Weekly Political Roundup

FlagsThere’s no ENDA news about ENDA, which means I still have lots of fodder for bad puns. The latest is that Lambda Legal has put out a statement (PDF link) in response to Representative Barney Frank’s (D-MA) criticism of Lambda’s analysis of the revised ENDA (Employment Non-Discrimination Act). Among other things, they say Frank minimized a critical change in the revised bill, which not only removed the term “gender-related identity,” but also took out “appearance, or mannerisms or other gender-related characteristics of an individual.”

Lambda has also released a joint statement with four other LGBT legal organizations (the ACLU, the National Center for Lesbian Rights, Gay & Lesbian Advocates and Defenders, and the Transgender Law Center) to further explain their concerns about the new version of ENDA.

Donna Rose, the only transgender member of the HRC board, stepped down in protest at what she sees as HRC’s lack of support for the original, gender-identity inclusive ENDA. HRC has begun to be more vocal in support of a fully inclusive ENDA, but for some, it is too little, too late.

Regardless of what one thinks of HRC, it is good to see so many other organizations and individuals coming together in support of the original ENDA, the trans community, and others who are in some way gender non-conforming.

In other news:

  • The Arkansas Attorney General has approved the request of the conservative Arkansas Family Council to begin collecting signatures for a voter initiative that would ban gays and lesbians, as well as unmarried opposite-sex couples, from adopting children or serving as foster parents in Arkansas.
  • A California Court of Appeal unanimously affirmed the validity of a state rule that protects domestic partners from increased property taxes when one of the partners dies and the other inherits the couple’s home.

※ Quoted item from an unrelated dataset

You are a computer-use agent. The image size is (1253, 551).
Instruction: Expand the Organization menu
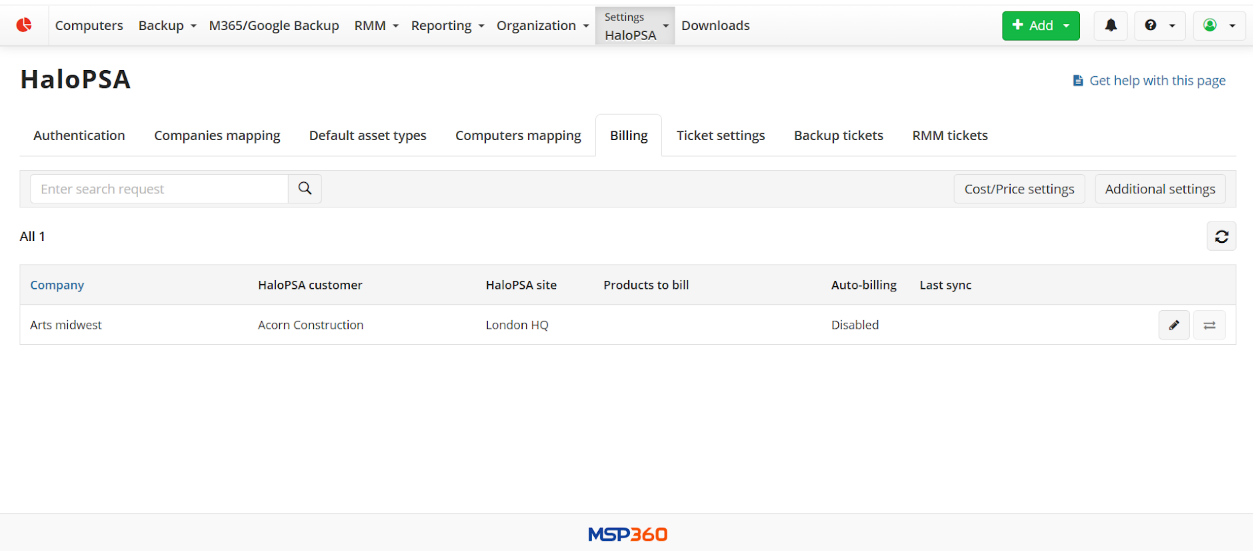(x=542, y=26)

California law already provides this protection for surviving opposite-sex spouses.
  • County Commissioners in Palm Beach, Florida voted 6-1 to include to amend the employment and housing laws to prohibit discrimination based on gender identity or expression. The Commissioners must vote two more times before the end of the year in order for the law to go into effect.
  • A court has thrown out Idaho Senator Larry Craig’s request to rescind his guilty plea in a public-sex sting, but the senator says he will not resign.
  • A lesbian member of the Massachusetts National Guard, Ciara Durkin, was shot and killed at Bagram Airbase in Afghanistan under mysterious circumstances, after hinting to her family that she had reason to fear for her safety. There is no evidence that her being a lesbian had anything to do with it, although her family has not ruled that out.
  • A federal judge refused to issue a restraining order to prevent the New Jersey Division on Civil Rights from investigating two complaints against the Ocean Grove Camp Meeting Association for banning civil unions on the public boardwalk in Ocean Grove. (Garden State Equality e-mail to supporters.)

Around the world:

  • Australia now has its first legally married lesbian couple. Fiona Power had in fact married Grace Abrams, who has a male birth certificate, in the fall of 2005, before Abrams had completed her MTF transition. Abrams applied for a passport indicating her female gender, but was told she would need to divorce in order to do so, since same-sex marriage was illegal. The Administrative Appeals Tribunal (AAT) this week ruled that the passport should be issued, “effectively making her and Power the first legally-recognised same-sex couple in the country.” (Thanks, PageOneQ.)
  • The Columbia Constitutional Court voted 7-2 in favor of allowing a person with social security benefits to provide those benefits, including health insurance, to a same-sex partner. They must simply register the partnership with a notary and then apply for the benefits.
  • Several U.S. same-sex couples have traveled to the Mexican state of Coahuila for legal civil unions. No such couple has come back to the U.S. and sued for rights, but a lawyer with Lambda Legal says “The civil unions performed in a neighboring country are legally valid in at least 19 American states.” The Coahuila state Congress is also considering an amendment to give civil unions the legal status of marriage. (Via To Form a More Perfect Union.)
  • Two men convicted of “homosexual acts” in Saudi Arabia have begun receiving 7,000 lashes each, under the country’s Shari’a law.
  • Three opposition parties in Sweden put forward a motion in the Swedish Parliament to allow same-sex couples to marry.
  • Gay Conservatives in the U.K. met during the party’s recent conference and listened to openly gay Shadow Justice Minister Nick Herbert and others defend the party’s stance on gay rights and criticize Prime Minister Gordon Brown’s record on the same. (Meanwhile, the U.S.’s Log Cabin Republicans point out Mitt Romney’s previous pro-choice, anti-gun stances.)

1 thought on “Weekly Political Roundup”

  1. On ENDA and HRC, while they were making some waffling statements in favor of an inclusive HRC, they were beating the trans-bushes looking for someone trans with some cred to be a mouthpiece for the incremental approach of getting GLB rights now and T rights sometime that never comes.